Mechanically, both add clear variety, but neither fully disguises the core game’s handling and camera headaches. The Speed Trap is satisfying in concept – staking out lanes, catching offenders on film and filing penalties gives a tangible sense of policing – yet the activity can loop into repetition unless scenarios are varied, and its usefulness is limited if driving and AI traffic remain inconsistent. The motorcycle brings more precise, nimble controls and a different perspective that makes pursuits feel more immediate, but that immediacy also highlights awkward steering physics and occasional jittery camera work that sometimes make high-speed moments more frustrating than thrilling.

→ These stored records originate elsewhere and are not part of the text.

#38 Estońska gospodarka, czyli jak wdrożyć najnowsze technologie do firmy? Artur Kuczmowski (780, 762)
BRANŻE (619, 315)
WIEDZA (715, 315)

Visually and sonically, the DLCs largely ride on the base game’s presentation: models and environments are serviceable, and the new motorcycle model is a neat, detailed addition that sells the promise of faster response times. However, persistent performance stutters, texture pop-in and an often-unsteady frame pacing in the PS5 build keep the additions from feeling polished. Audio design does its job – sirens, engines and radio chatter add atmosphere – but they can’t fully hide the technical roughness beneath. For players who prize immersion and clean visuals, these shortcomings will be noticeable; for those after new mission types and a more varied shift, the DLCs deliver worthwhile content.
All told, Aerosoft and Z-Software have produced two sensible expansions that broaden the ways a player can approach Autobahn policing on PS5: Speed Trap deepens the station’s investigative toolkit, and the Police Motorcycle injects a streak of velocity and variety into missions. They are not transformational – the base game’s noted technical and control issues remain the limiting factor – but they are pragmatic, purpose-built additions that will extend playtime for fans who enjoy methodical traffic enforcement and want a different driving flavour. For readers who remembered the base game’s charm undercut by rough performance, these DLCs will be welcome if approached as incremental upgrades rather than fixes.